Reply and say you overslept, but you’re on your way.
Before he could even start processing what that meant, his phone lit up again. This time, it was a call.
‘Hello, is that you, Fabian?’ Tuvesson said on the other end. ‘It’s Astrid. Hello?’
‘Yes, it’s me,’ he said.
‘Where are you? We’re all waiting for you to give us a report on the events out on Öresund last night.’
‘I’m sorry, I overslept,’ he heard himself say. ‘It was a late night last night and I—’
‘Fine, sure, I get it,’ Tuvesson broke in. ‘So long as you get yourself in here asap. We have a lot to get on with and above all, a couple of things to explain.’
‘I’m on my way,’ he said. ‘I’ll be there as soon as I can.’
‘Good. And by the way, I set Theodor up with a lawyer. Jadwiga Komorovski. According to Högsell, she’s an expert on the Danish judicial process, and from what I’m told, she’s already in Helsingør.’
‘That’s great. Thank you. Thank you so much.’ Fabian could feel one of many loads being lightened, but he barely had time to end the call before his phone vibrated again.
There now, that went really well, don’t you think? But you might want to sterilize that wound so it doesn’t get infected. And put a big plaster over it, in case it starts to bleed. And don’t worry. It’s just a little GPS tracker, so I can keep an eye on you.
Had that bastard actually been in his house, installing his damn cameras? Had he… Fabian did a quick scan of the bathroom, which at first glance at least looked the same as ever. Actually, hold on. He was suddenly unsure. Didn’t the potpourri usually sit two shelves lower? And that painting. Had it always been there?
He had no idea. He’d been so absent lately that Sonja could have repainted half the house and he wouldn’t be sure what was different.
Molander could simply be assuming he’d found and started to dig around the wound between his shoulder blades, of course. If not, he’d somehow installed a hidden camera in their bathroom. A camera that should be placed somewhere high up behind him.
He looked up at the saucer-like ceiling light. Like the one in the bedroom, it had been there when they moved into the house, and he’d never given it much thought. Now, he was struck by how beautiful it was with its elegant glass facets and the brass knob in the middle, holding it in place.
Maybe it was just dust or dead insects, but something was blocking the light at the bottom of the glass bowl. He stepped up on the toilet lid, unscrewed the brass knob and carefully unhooked the glass.
A layer of dust covered the bottom. But he couldn’t see a hidden camera. Or cables, or a microphone. What he did find was a folded piece of yellowed paper, which he picked up and unfolded. A small rusty key fell out of it and landed somewhere on the floor below.
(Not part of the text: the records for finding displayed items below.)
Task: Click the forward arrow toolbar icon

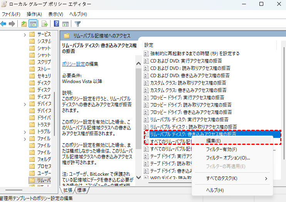Action: pyautogui.click(x=12, y=24)
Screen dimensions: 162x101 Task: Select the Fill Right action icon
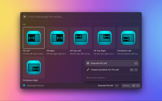click(57, 38)
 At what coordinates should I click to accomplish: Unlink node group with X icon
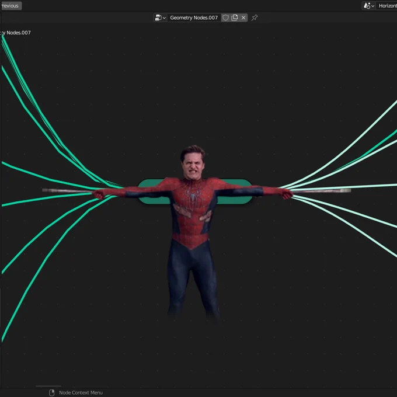(x=243, y=18)
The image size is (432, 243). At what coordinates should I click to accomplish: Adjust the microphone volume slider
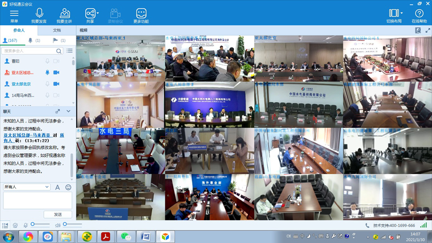[x=33, y=224]
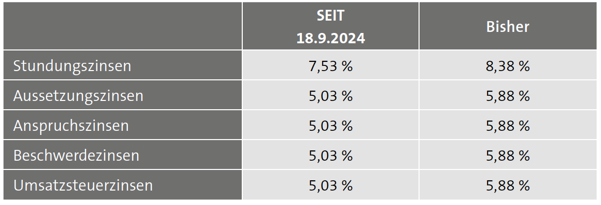Click the Umsatzsteuerzinsen row label
The image size is (601, 205).
[x=83, y=185]
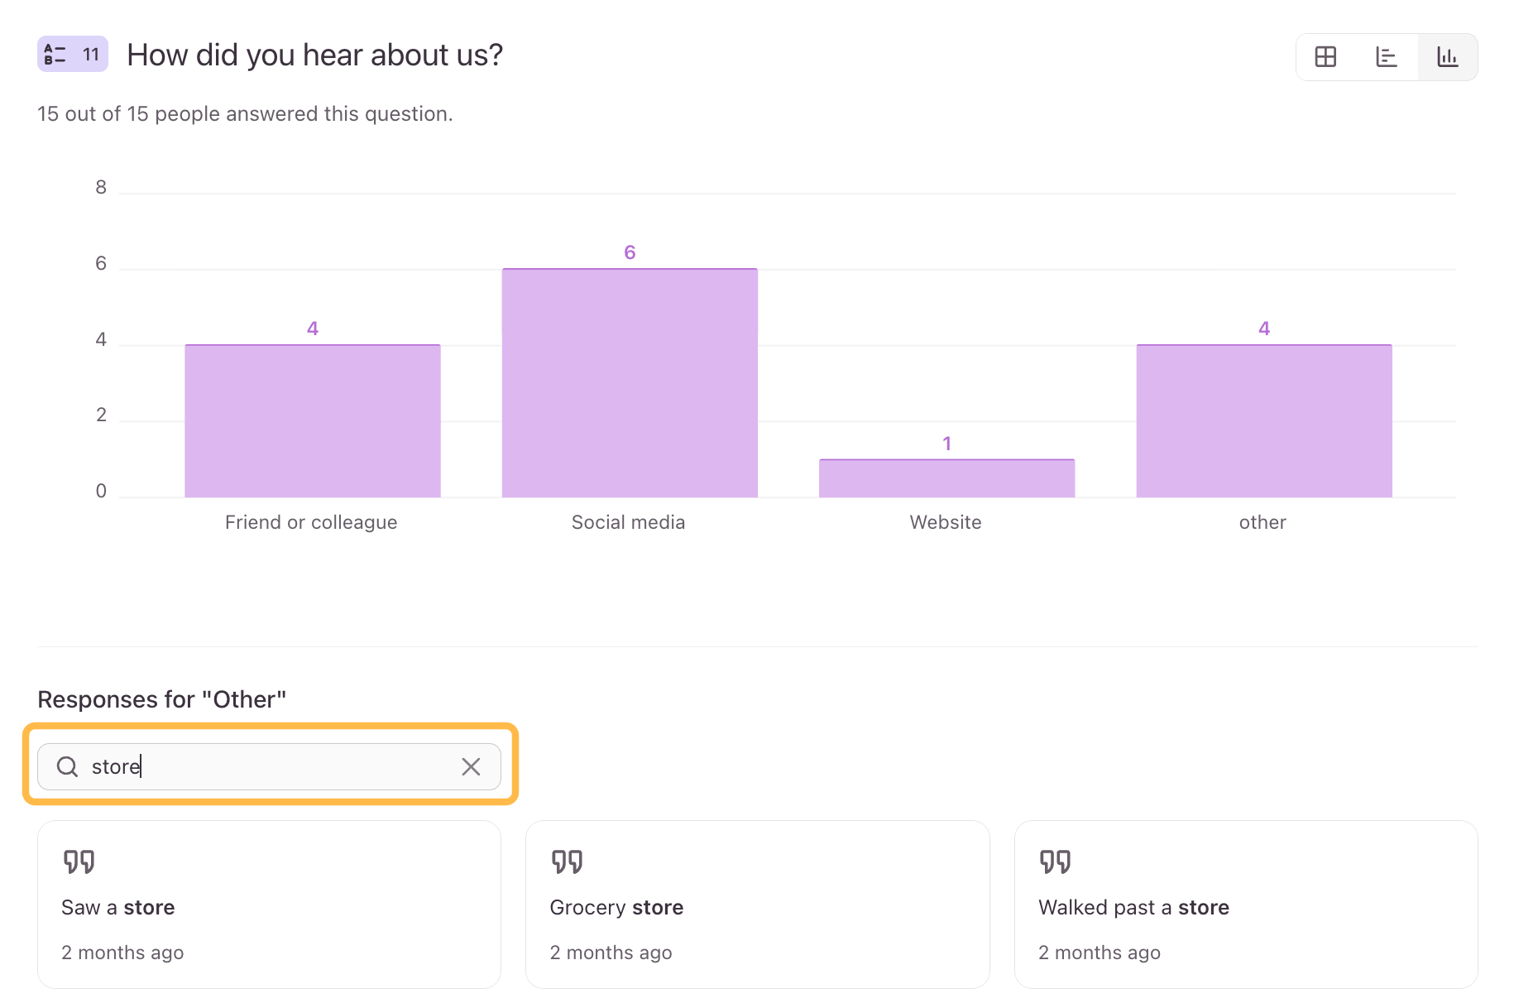Click quote icon on "Grocery store" card

coord(568,862)
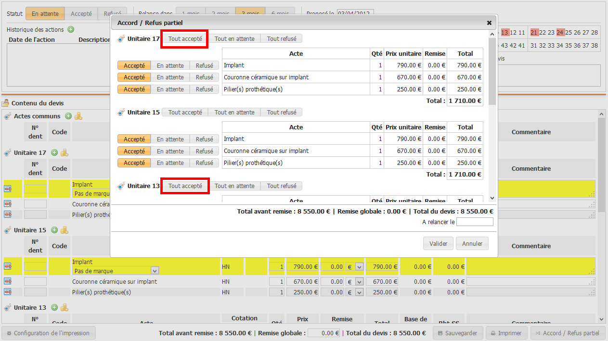608x341 pixels.
Task: Click green plus beside Historique des actions
Action: (71, 29)
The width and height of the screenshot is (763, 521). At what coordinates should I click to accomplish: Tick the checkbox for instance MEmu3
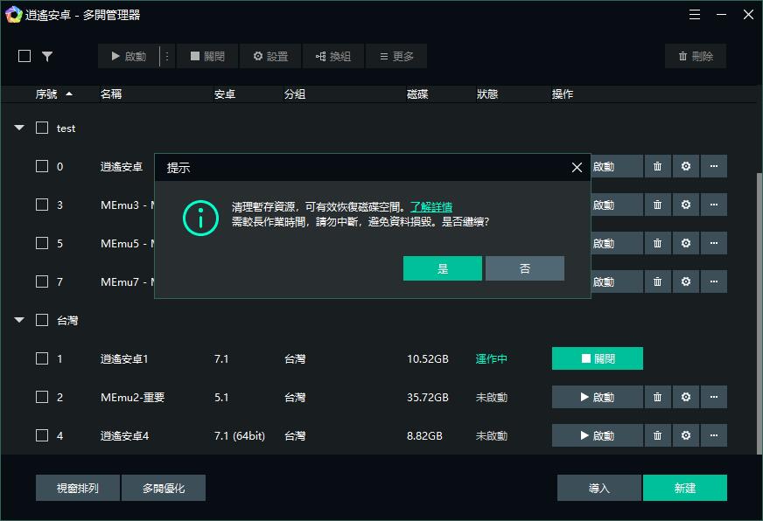[40, 205]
But instead of climbing down to look for it, he read the handwritten message.
Father has gone underground
Working on something profound
In no time some things will be missed
In a room that does not exist
A question: when will it be found?
A poem. Or was it a limerick in the form of a riddle? And who’d written it? Matilda? No, it wasn’t her handwriting. On the other hand, she’d changed a lot since the accident, so why not her handwriting, too? It might be her friend Esmaralda. Some kind of game they were playing, perhaps? But the paper was old and yellow and had been buried under a layer of dust.
The first two lines about a father going underground to work could absolutely be referring to him. Over the past month, he’d practically been living in the basement on and off. And sure, he’d been fighting the clock. He still was. But what was that about a room that didn’t exist? Was that his improvised basement study or something else entirely?
His thoughts were pulling in a direction he wanted nothing to do with. But he was powerless to stop them, and they made him dizzy; and for the second time that morning, he had to lean on something to keep his balance – this time, the wall. That was when he spotted it. In the potpourri, just as he’d first thought.
The hidden miniature camera and its transmitter.